Global Education

Post-stamps from around the world

By Alex Ketabi, Alice Lee, Joseph Busaba and Ashan Singh
Published: June 2010

As indicated, this stamp celebrates the birth century of Mohammad Mossadegh, one of the most prolific, yet relatively unknown figures of 20th century. He was democratically elected Prime Minister of Iran in 1951, on the platform that he would nationalize the Iranian oil industry. Since oil was discovered in Iran in 1908, the British government chartered the Anglo Iranian Oil Company (currently BP) to monopolize the entire industry, giving only a minuscule percentage of the profits back to the Iranian people. Mossadegh declared that the British have no place seizing Iran’s natural resources while neglecting its people, and thus ousted the Anglo Iranian Oil Company. This prompted the British to get the Americans, predominantly the CIA, involved. In 1953, the CIA led a coup d’état against Mossadegh, inserting the young Shah (king) of Iran, Mohammad Reza Pahlavi, as the absolute leader of Iran, in turn for his allowing Iran and Britain access to Iran’s oil. Over the next quarter century, the Shah led a despotic regime and was viewed by the Iranian people as a puppet of the West, leading to the Islamic Revolution of 1979 that established the tyrannical theocracy in place today. Many view the American-led overthrow of Mossadegh as a catalyst to the rise of Anti Western sentiment and Islamic Fundamentalism in the Middle East.
-Alex Ketabi

This South Korean postage stamp was one of a series released in 2003, “Traditional Korean Culture, which demonstrated and recognized Korean cultural and aesthetic heritage. Each stamp depicted an item of everyday life in ancestral Korea. This stamp, worth 190 won (the South Korean currency) is an example of the footwear sub-series; other sub-series included traditional headwear, furniture, and tools. Illustrated here is a pair of unhye shoes, which were traditional slippers for Korean women of royalty, the court, and the upper class, until the end of the Joseon Period.

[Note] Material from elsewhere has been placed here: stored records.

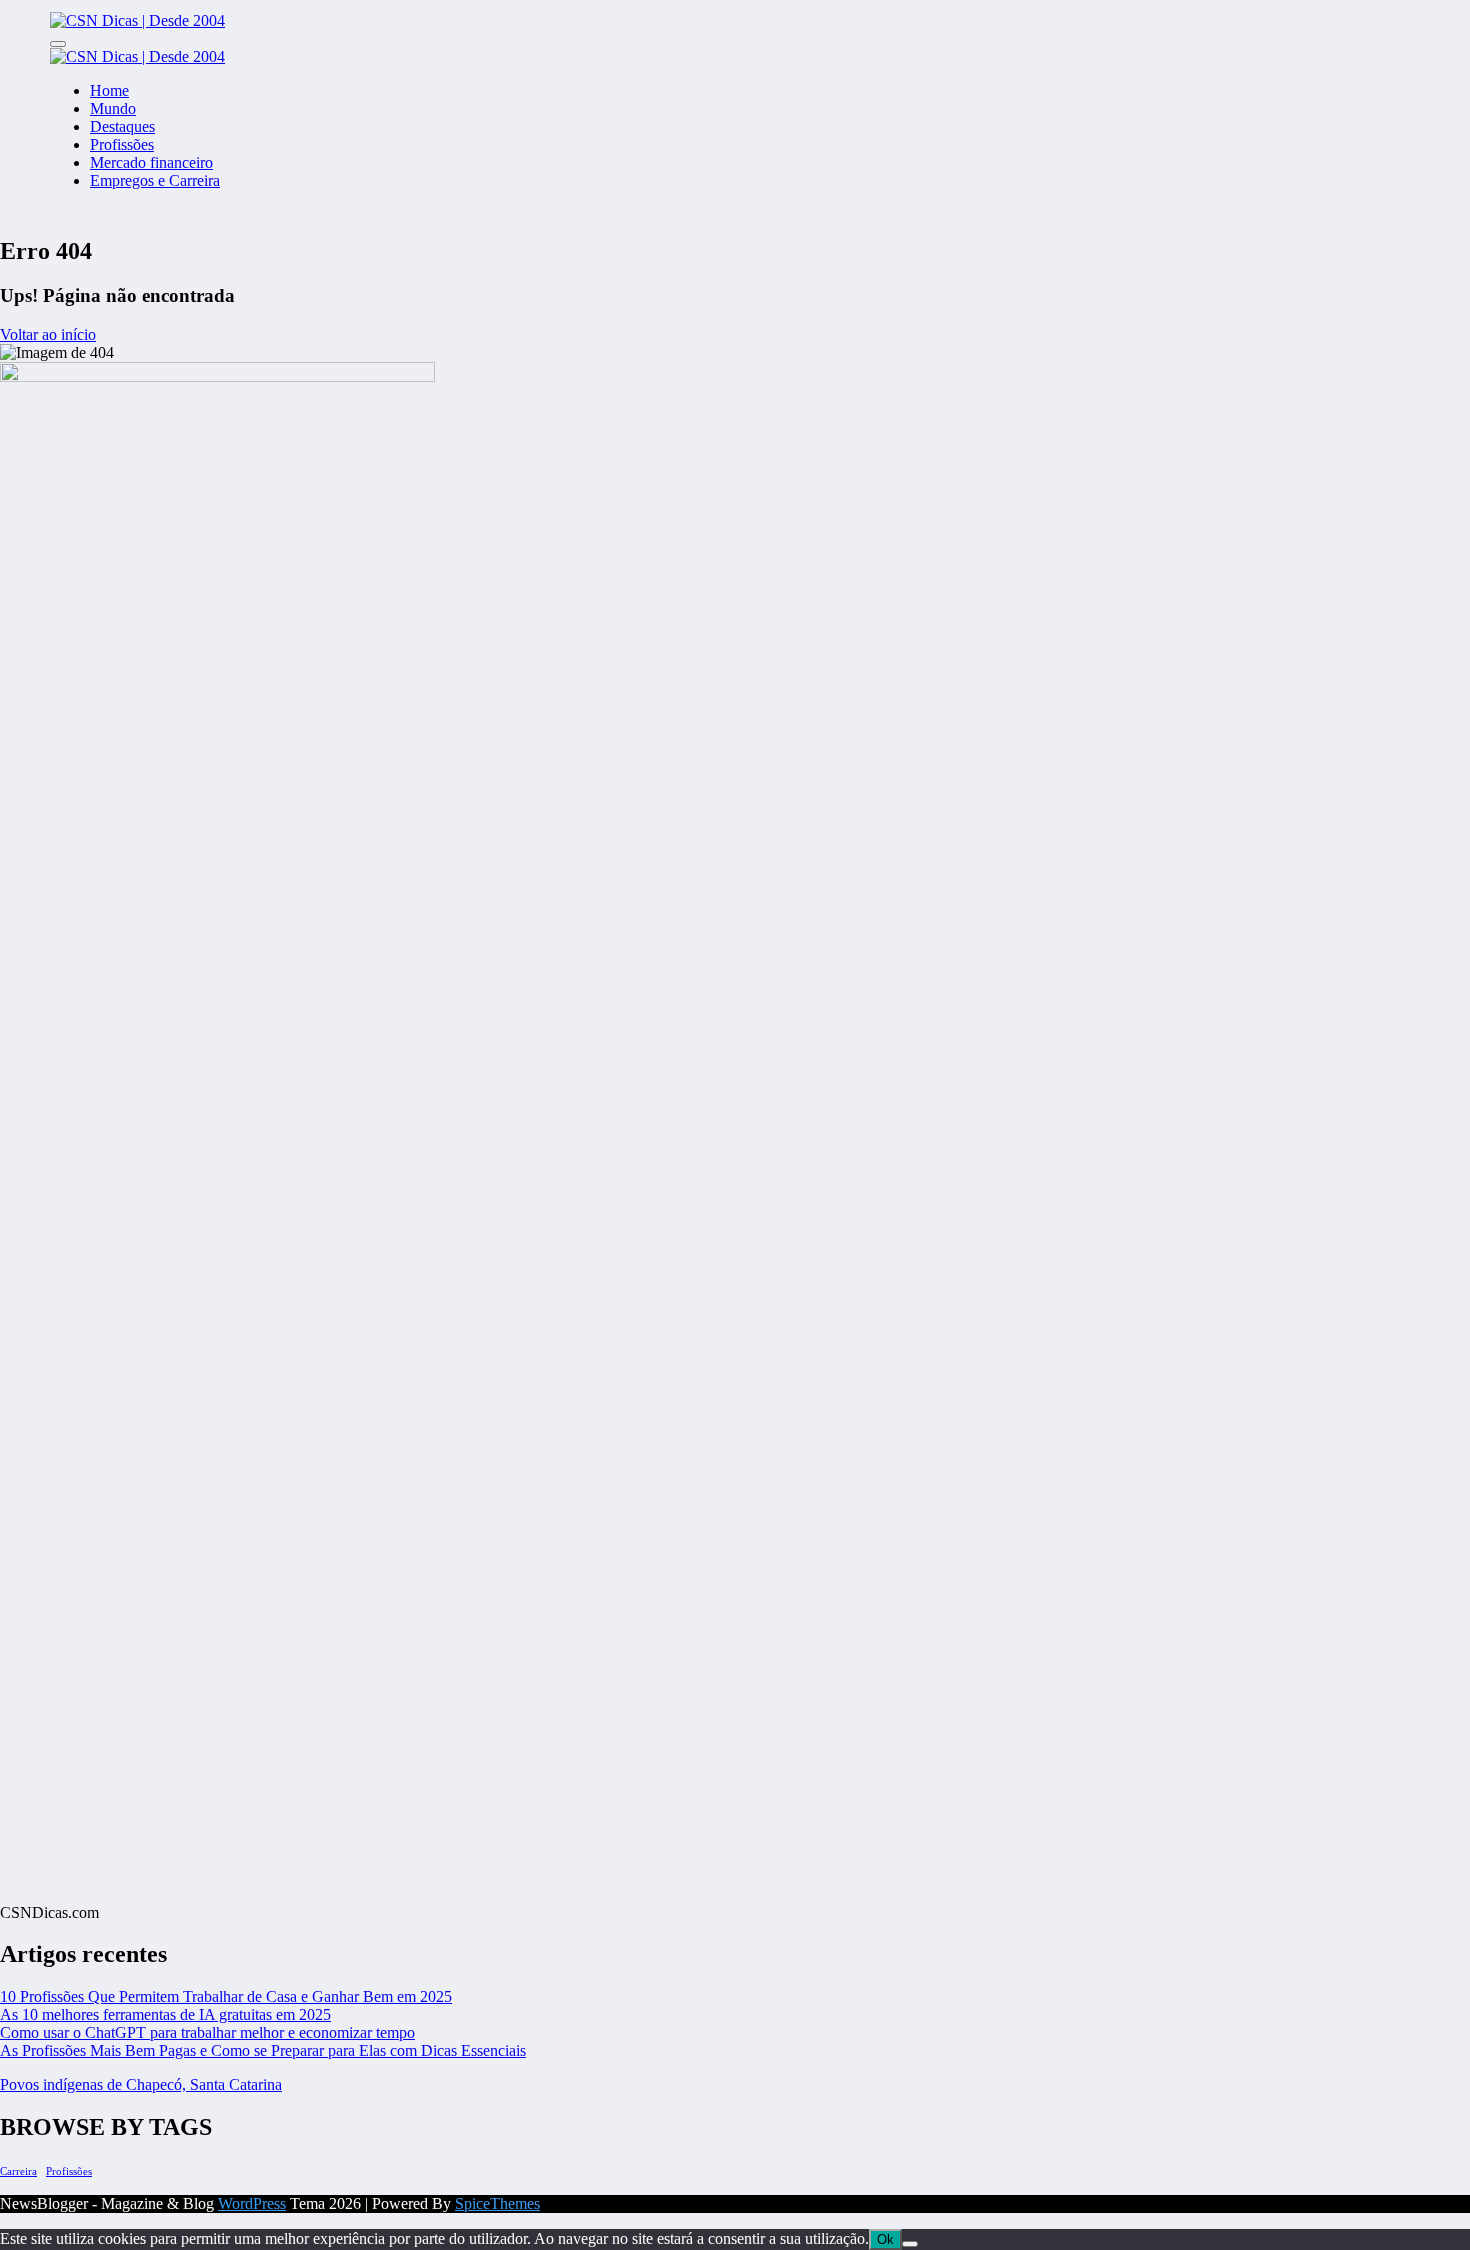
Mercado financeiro (151, 162)
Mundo (113, 108)
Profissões (122, 144)
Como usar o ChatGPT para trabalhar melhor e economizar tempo (207, 2032)
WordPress (252, 2203)
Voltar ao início (48, 334)
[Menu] (58, 44)
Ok (885, 2239)
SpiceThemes (497, 2203)
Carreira (18, 2171)
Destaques (122, 126)
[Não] (910, 2244)
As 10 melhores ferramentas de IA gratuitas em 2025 (165, 2014)
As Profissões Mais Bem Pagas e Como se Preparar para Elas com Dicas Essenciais (263, 2050)
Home (109, 90)
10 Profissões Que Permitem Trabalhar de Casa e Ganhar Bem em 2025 (226, 1996)
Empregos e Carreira (155, 180)
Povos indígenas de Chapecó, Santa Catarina (141, 2084)
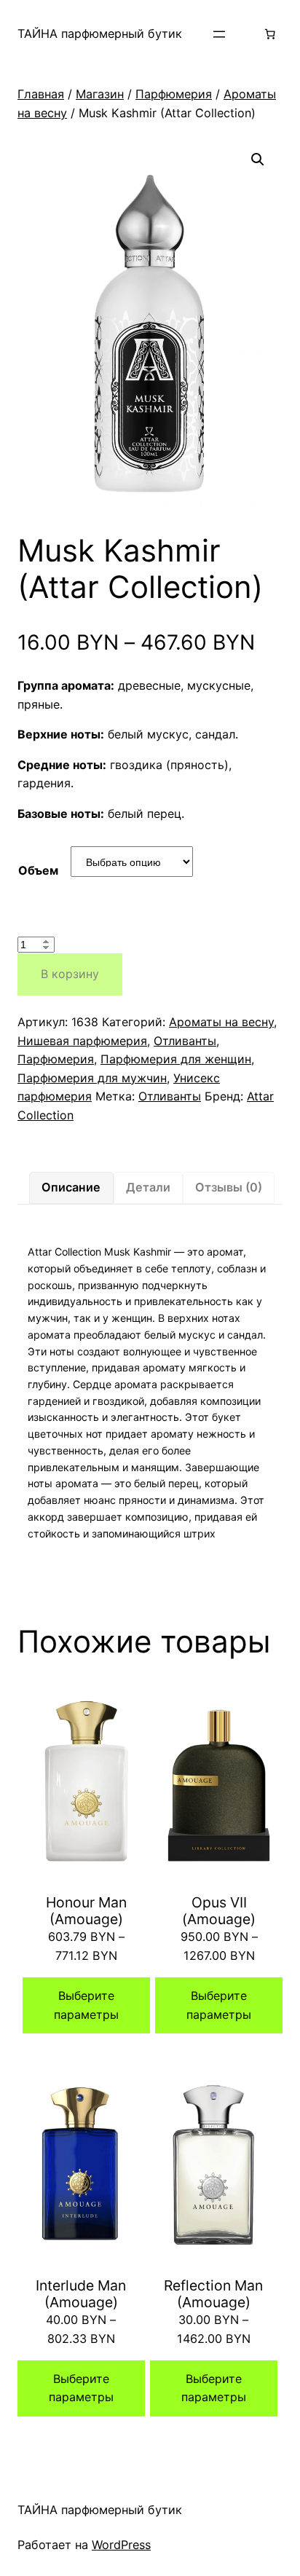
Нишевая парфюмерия (82, 1040)
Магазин (100, 94)
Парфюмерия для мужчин (92, 1078)
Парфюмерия (173, 94)
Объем (38, 870)
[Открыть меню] (219, 34)
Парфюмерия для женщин (175, 1059)
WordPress (121, 2544)
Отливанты (185, 1040)
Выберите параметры (86, 2005)
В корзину (70, 973)
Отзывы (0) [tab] (228, 1187)
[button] (258, 159)
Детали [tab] (148, 1187)
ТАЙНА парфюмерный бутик (99, 33)
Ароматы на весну (221, 1022)
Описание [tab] (71, 1187)
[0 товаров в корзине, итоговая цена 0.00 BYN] (270, 34)
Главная (40, 94)
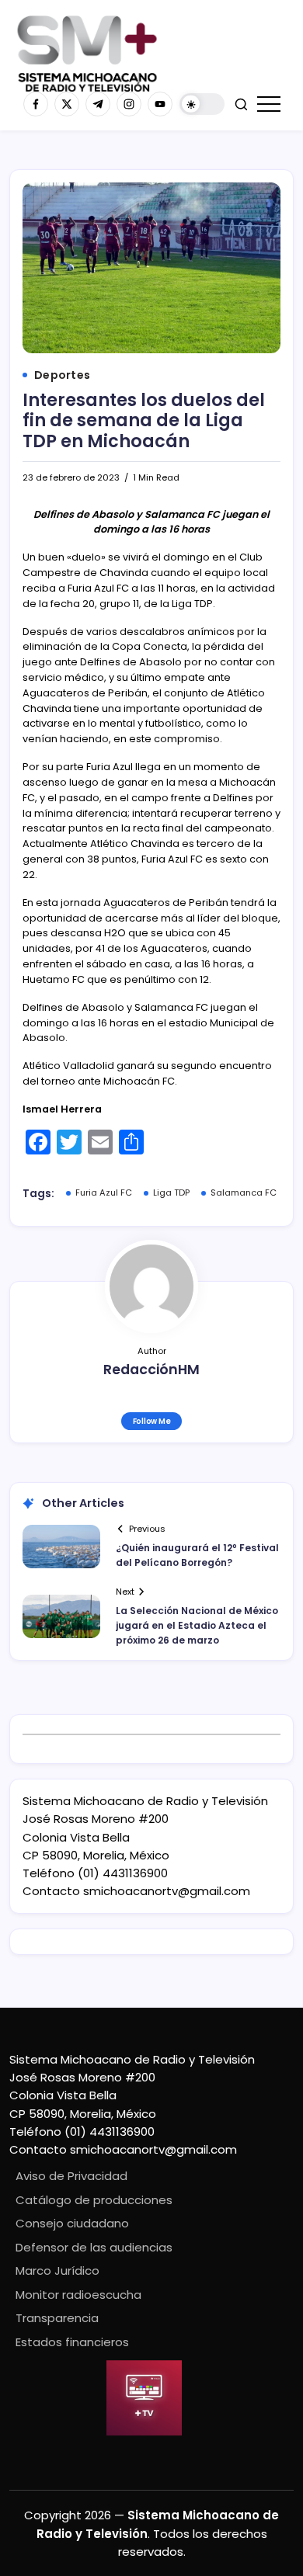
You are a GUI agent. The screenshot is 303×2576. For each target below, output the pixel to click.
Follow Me (152, 1421)
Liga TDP (171, 1192)
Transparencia (57, 2318)
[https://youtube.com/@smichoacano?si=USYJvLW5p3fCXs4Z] (160, 104)
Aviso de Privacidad (71, 2176)
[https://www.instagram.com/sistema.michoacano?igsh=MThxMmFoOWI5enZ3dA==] (129, 104)
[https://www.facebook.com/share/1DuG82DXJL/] (35, 104)
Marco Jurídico (57, 2270)
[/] (66, 104)
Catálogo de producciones (94, 2200)
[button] (202, 104)
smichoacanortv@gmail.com (166, 1891)
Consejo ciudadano (72, 2223)
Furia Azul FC (103, 1192)
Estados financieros (72, 2342)
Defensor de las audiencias (94, 2247)
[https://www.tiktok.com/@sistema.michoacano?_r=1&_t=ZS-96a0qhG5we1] (97, 104)
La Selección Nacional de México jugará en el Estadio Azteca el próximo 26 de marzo (197, 1625)
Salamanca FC (244, 1192)
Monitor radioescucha (78, 2294)
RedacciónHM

The outside of the shoe was typically silken or covered in cotton flannel, while the soles were cobbled from leather and the toes and heels embroidered. In terms of philatelic history, these stamps are remarkable as well as beautifully designed; for the first half of the 20th century, Japan controlled the Korean administration, including its postage, and after 1946, the American military administration took over the issue of Korean stamps for several years. The 2003 series embodies not only the rich history of the Republic of Korea, but national pride and a celebration of independence.
-Alice Lee

Lebanon has always been a touristic country. Some refer to it as the Paris of the Middle East. Post stamps from Lebanon illustrate many of Lebanon’s most beautiful and fascinating places. The images range in depicting different locations throughout Lebanon. One of the most popular images is the roman ruin of the Beqaa valley, Baalbek, dating back to the first century AD. The temples were excavated by a German archaeologist and have since become a major tourist attraction. Other images include a Crusader sea base built on water in the port city of Sidon, the fishing town of Byblos north of Beirut, the natural rock formation off the shores of Beirut, and an old Ottoman Palace that belonged to one of the Ottoman warlords before World War One. Before the civil war, Lebanon survived on a touristic-banking economy. These images were used to attract tourists from neighboring Arab countries and distant European countries . Lebanon has now been rebuilt to its glory of the 60′s and 70′s. Its downtown streets bustle with tourists from around the world. Lebanon showed its finest touristic locations as a means of alluring the recipient of a stamp to visit Lebanon.
-Joseph Busaba

It’s no surprise to find the face of the Father of India cover the stamps of the country. Gandhi’s involvement in India’s quest for independence not only gives him the legacy as one of the most influential people to ever live, but also set a precedent of civil disobedience and nonviolent action that set a standard for some of the world’s most revered leaders. That being said, it is to nobody’s surprise that the face of Gandhi paints not just the stamps of the nation, but the currency as well. Following India’s independence from the British in 1947, the nation has worn her independence on her sleeve. Gandhi, the leader of India’s search for freedom, essentially became the face of the nation, giving way to his presence on national products.